Picture brides, in The Buddha in the Attic, refers to Japanese girls and women who sent their pictures to Japanese men living in California. The men sent letters to the females offering marriage and life in America. Very few of the accompanying stories about themselves were true. They weren’t bankers or lawyers or big businessmen. But then, the passage was paid for by the men, and they did promised a life that was often better than their lives back in Japan.
The story starts with the brides’ boat trip and progresses on to their first night of marriage, a look at where they lived and the work they did, on through to talk about their babies and children, how the “whites” treated them, and ends with their enforced removal to internment camps during World War II.
There are no specific characters for the reader to follow in this novel.

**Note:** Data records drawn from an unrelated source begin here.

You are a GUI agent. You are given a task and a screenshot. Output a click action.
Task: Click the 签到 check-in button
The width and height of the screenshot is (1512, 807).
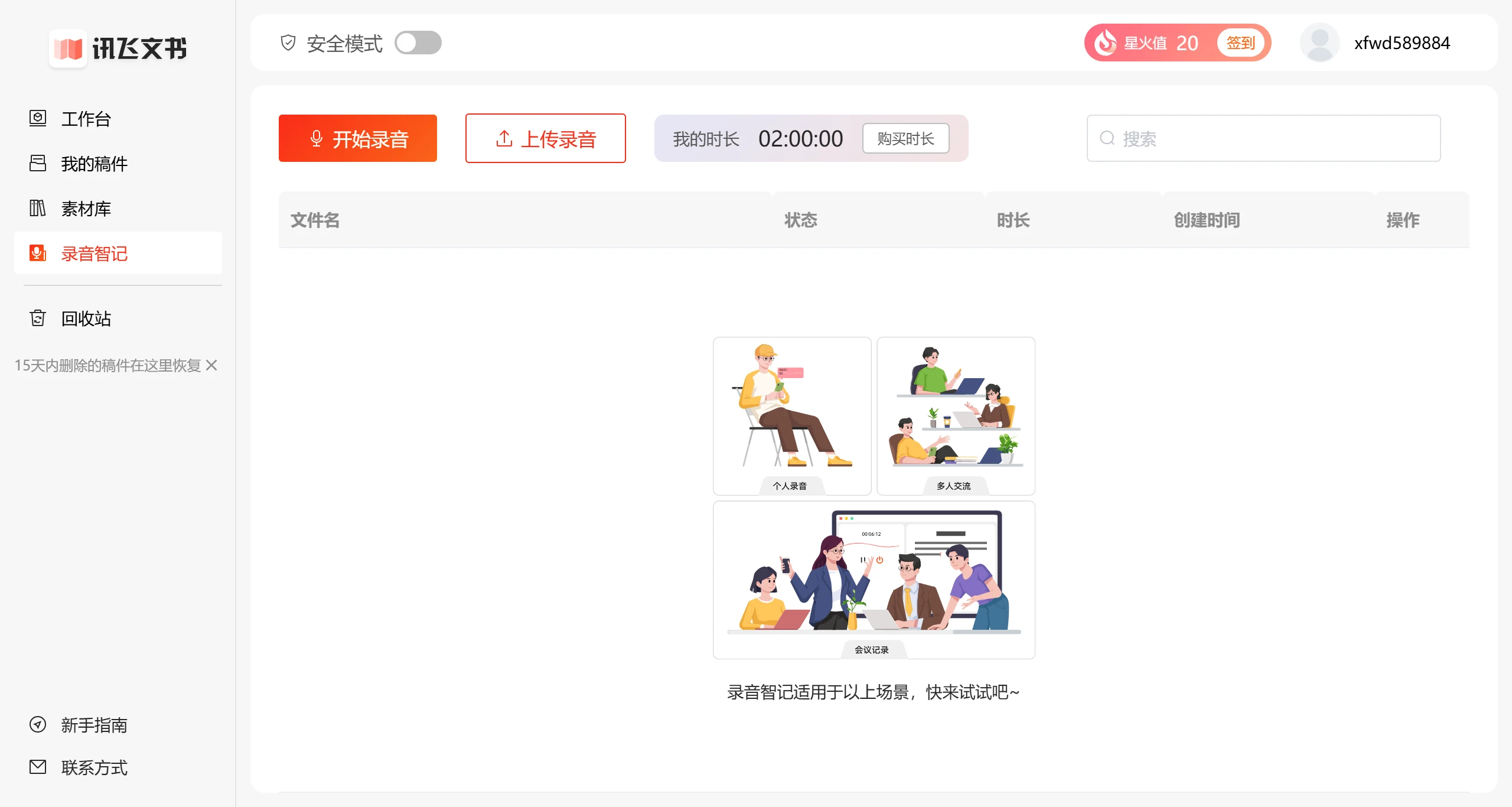1240,43
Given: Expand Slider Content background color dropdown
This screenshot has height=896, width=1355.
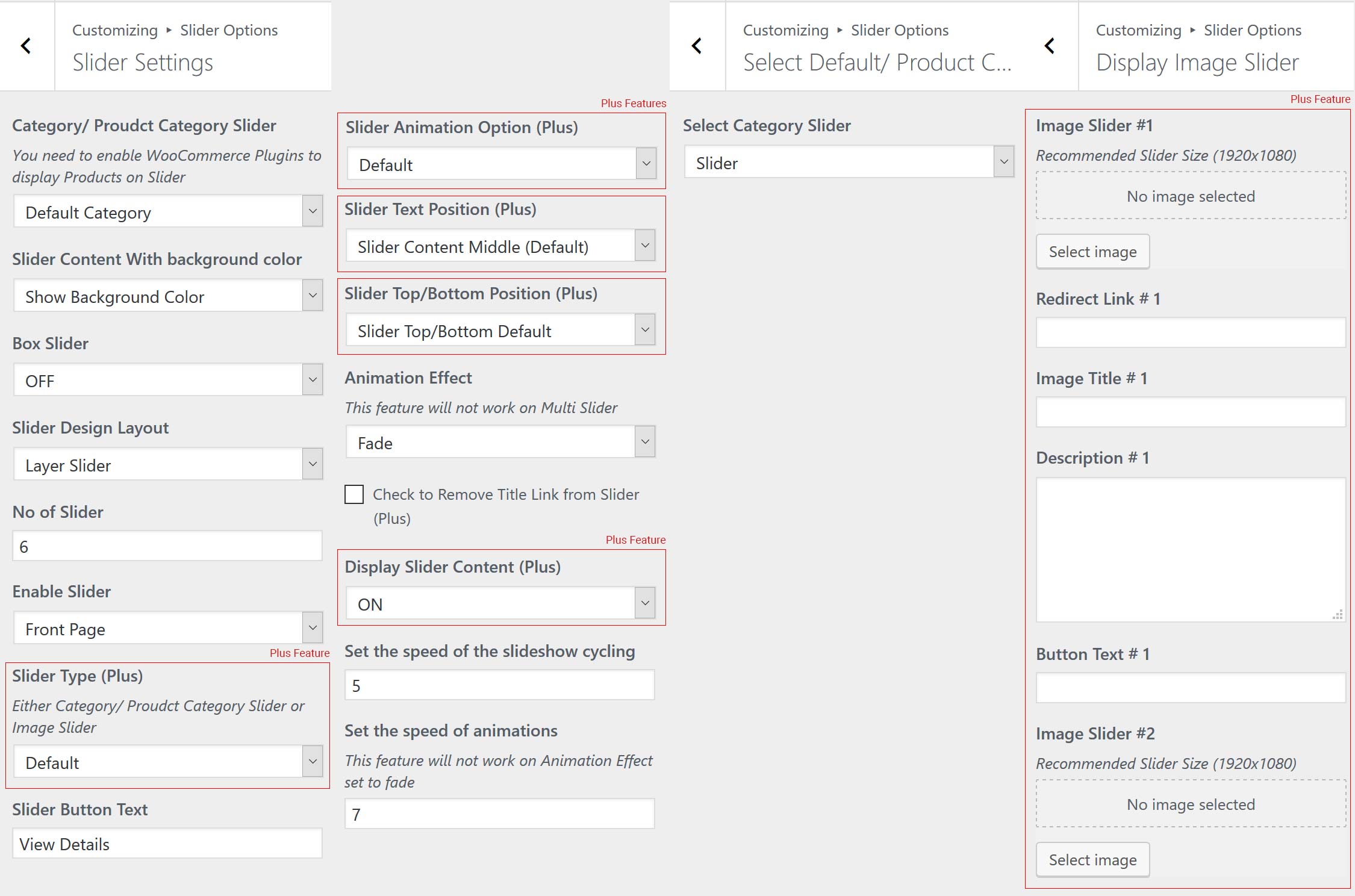Looking at the screenshot, I should point(167,296).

It’s written in the first-person plural which, at first, threw me off. The plot follows the whole group of women with occasional specific names mentioned.
For me, The Buddha In the Attic felt more like an essay mixed together with a good historical story. I liked it. It was very interesting, actually quite educational. Instead of connecting with a specific characters, I felt connected and very sympathetic to the entire group. Life in general wasn’t kind to them, but they were spunky and tried hard to survive and do well in their adopted country.

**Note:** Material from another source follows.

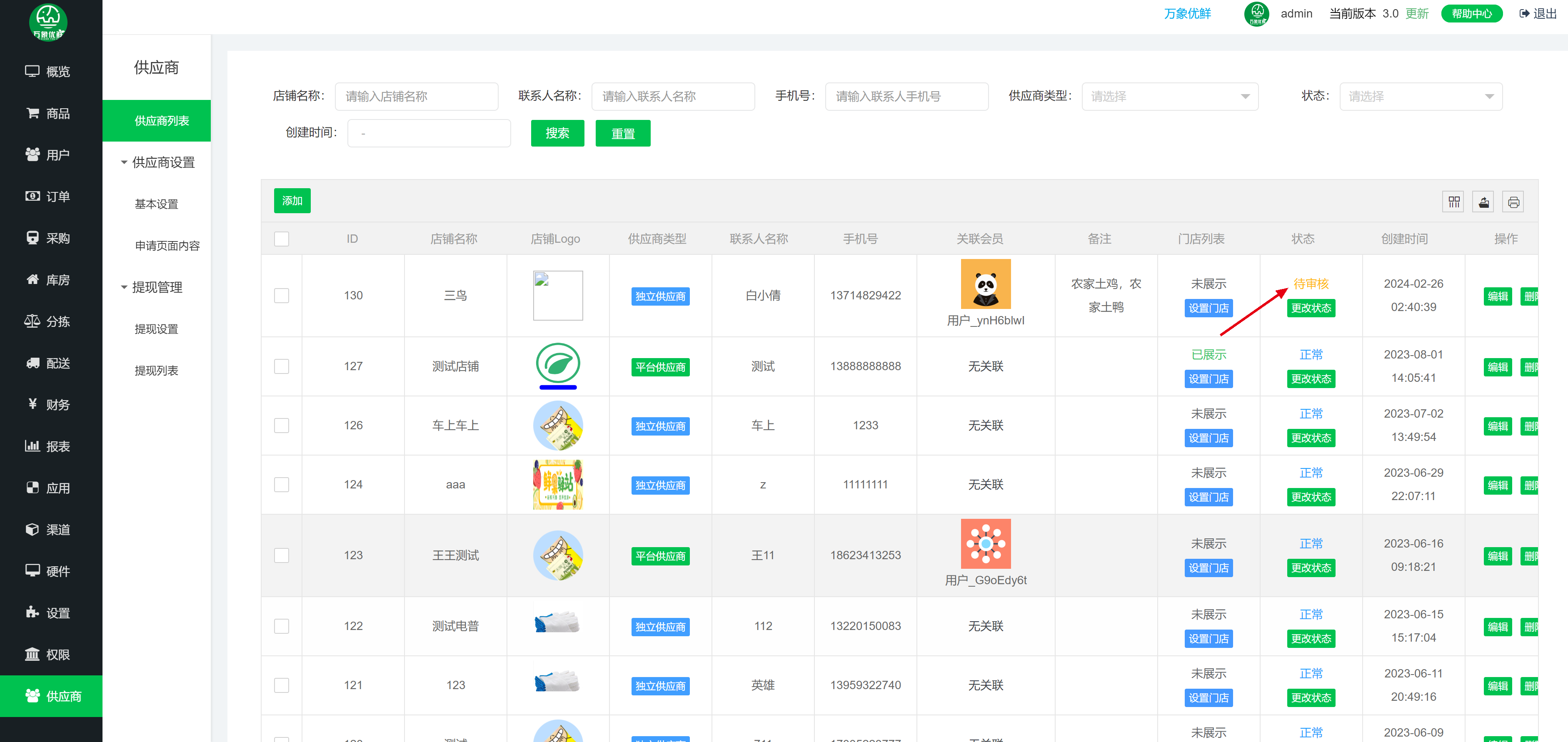The image size is (1568, 742).
Task: Click the green 搜索 button
Action: [557, 133]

The writing was excellent. It often felt very lyrical, like a song or a beautiful poem. The author won the 2012 PEN/Faulkner Book Prize. She was also a finalist for the 2011 National Book Award. It was a short read but one that stayed in my head for a long time.
I read this book as part of Aarti’s A Diverse Universe challenge. The challenge is only for the last two weeks of September so, if you’re interested, you still have time to join in.